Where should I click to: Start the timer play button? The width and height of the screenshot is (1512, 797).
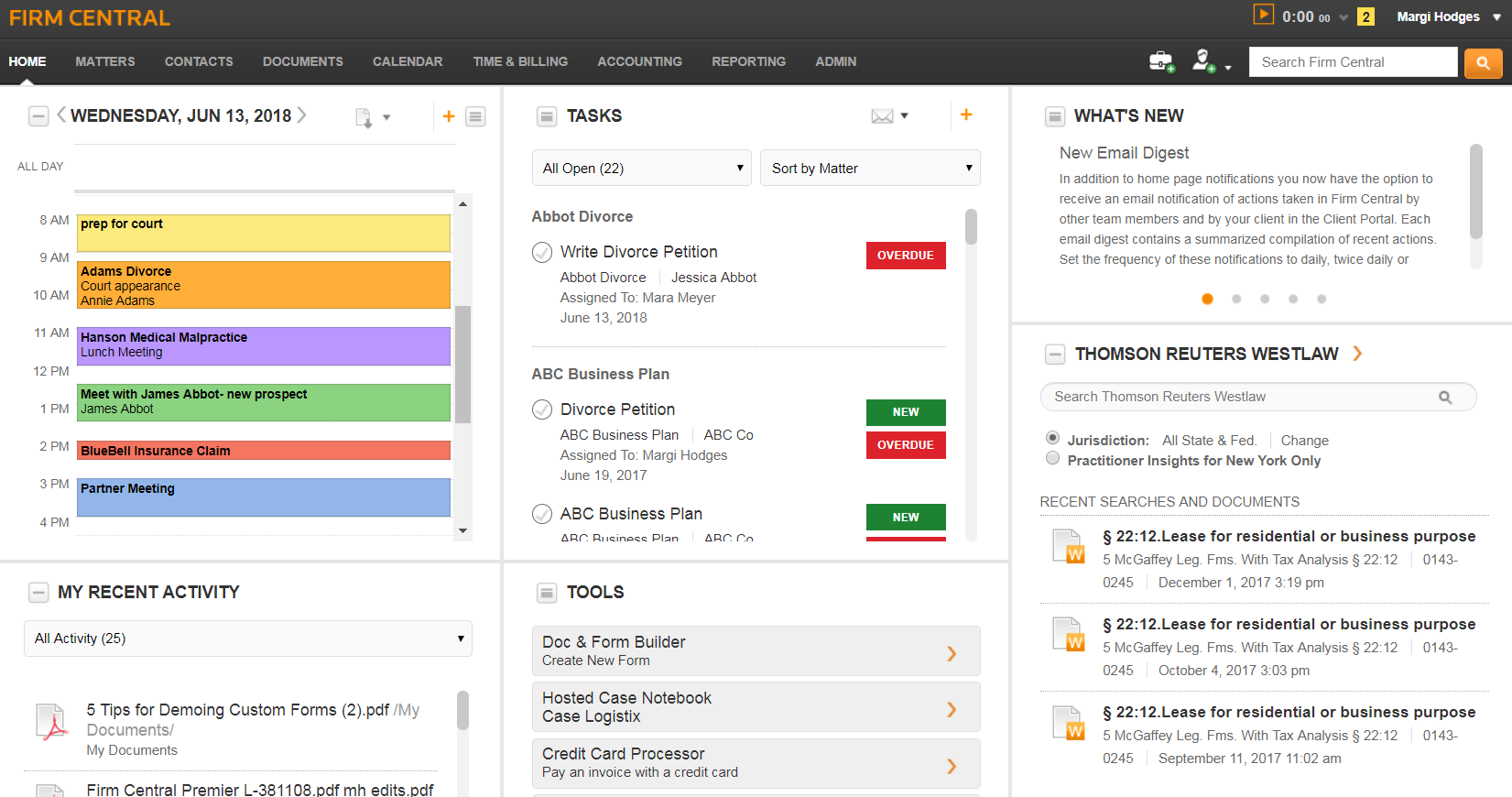tap(1263, 15)
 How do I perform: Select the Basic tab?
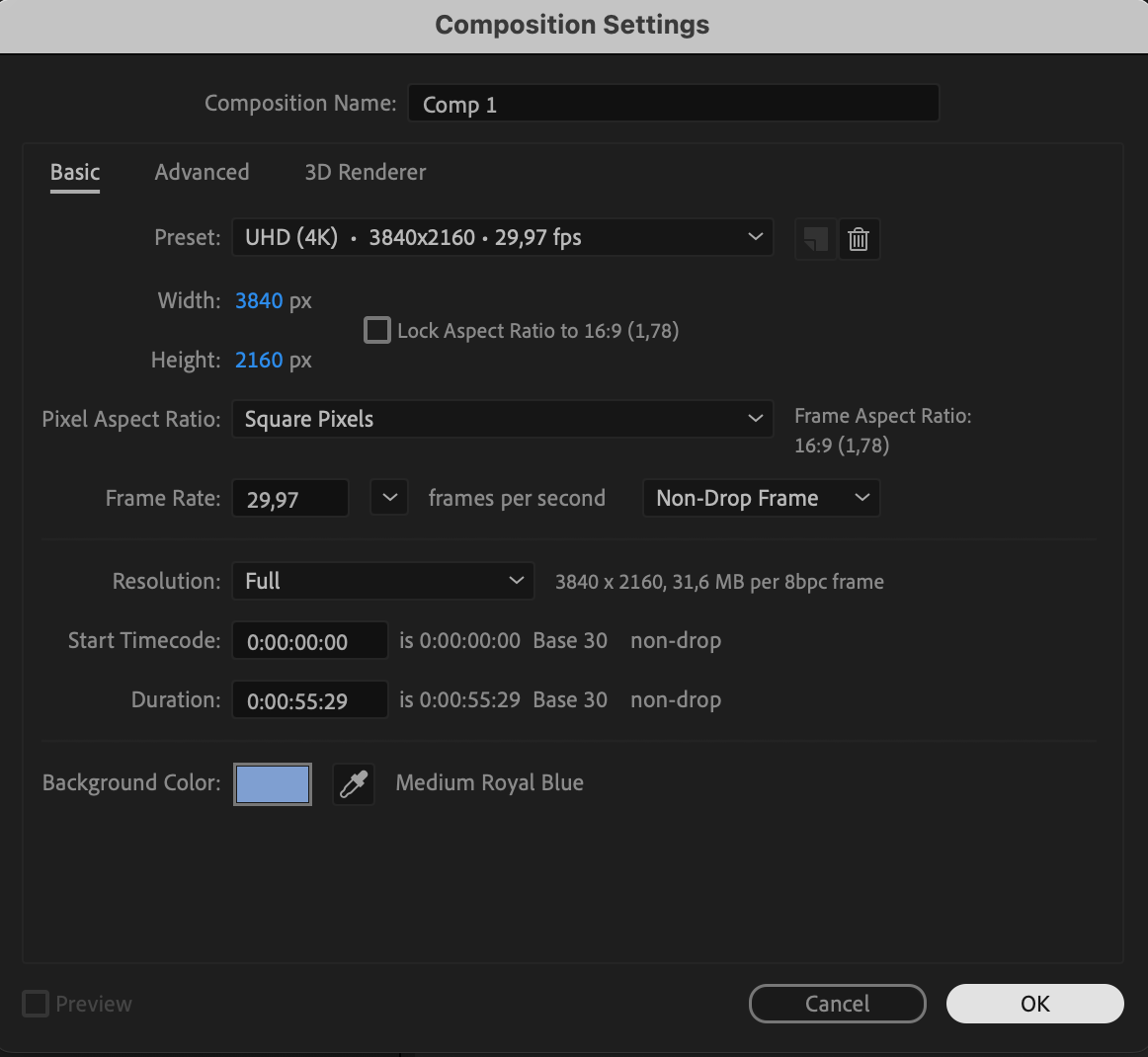[x=75, y=172]
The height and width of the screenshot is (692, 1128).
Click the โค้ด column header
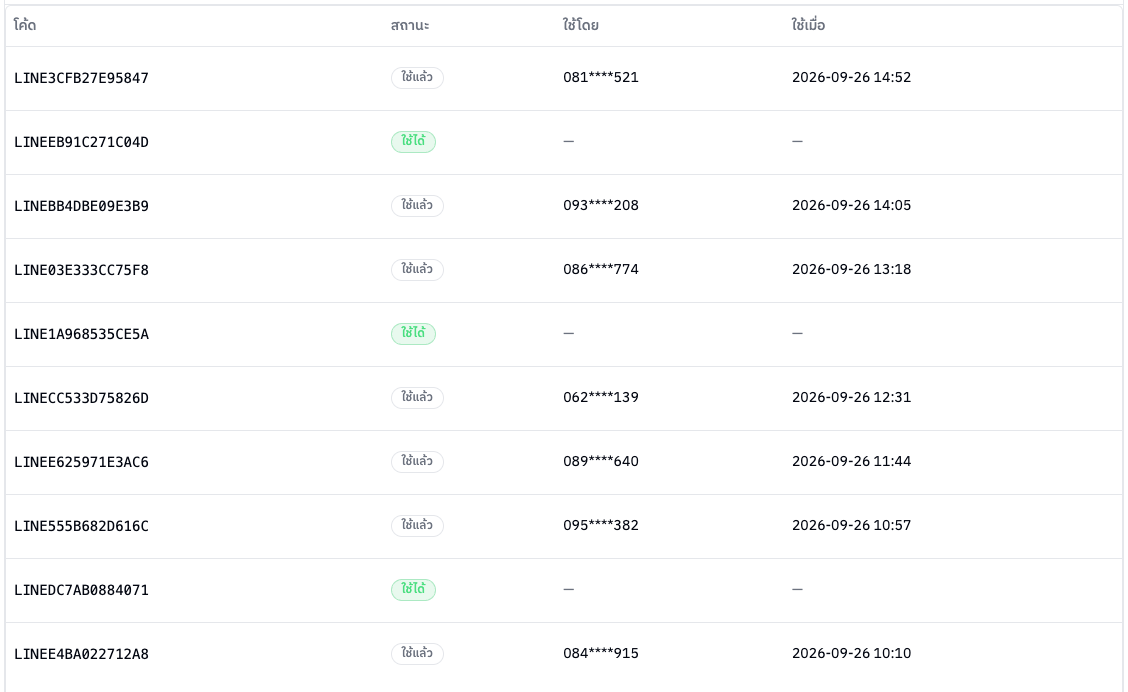pyautogui.click(x=25, y=25)
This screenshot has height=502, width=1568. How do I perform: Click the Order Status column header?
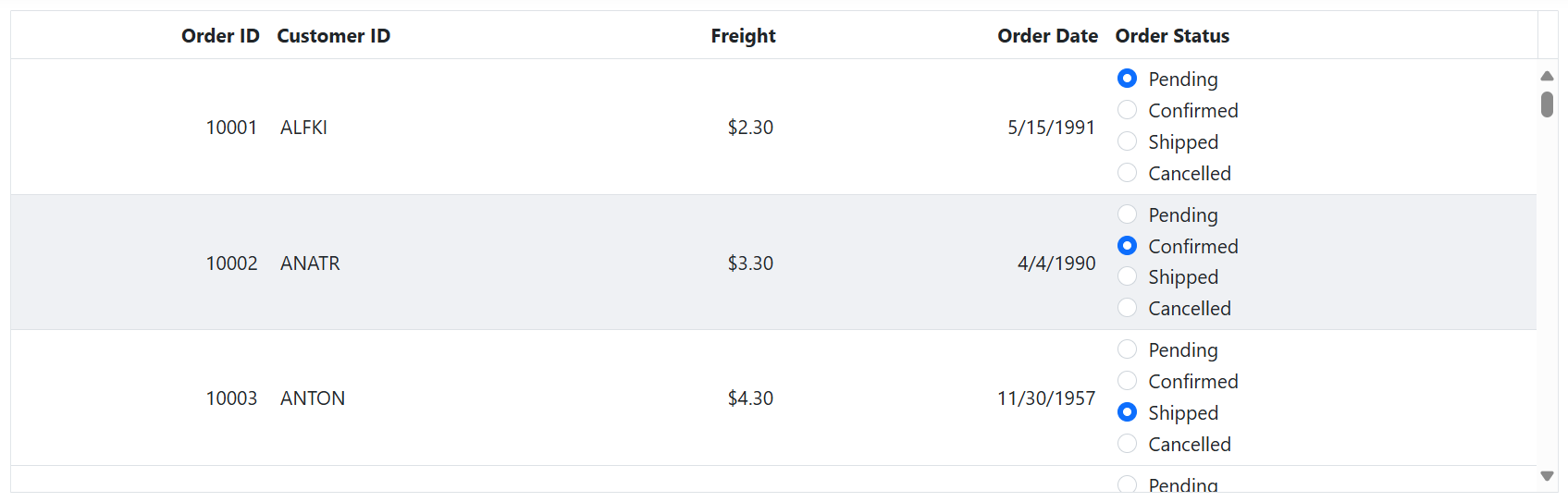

**TASK REQUIREMENTS:** Beginning at the line with "How do I perform: Select the Basic tab?", reproduce word for word each line through the last line of the records. Include both ends but no pictures.

**WRITTEN REPLY:**
 How do I perform: Select the Basic tab?
[x=75, y=172]
The height and width of the screenshot is (692, 1128).
Click the โค้ด column header
pyautogui.click(x=25, y=25)
This screenshot has height=502, width=1568. How do I perform: Click the Order Status column header?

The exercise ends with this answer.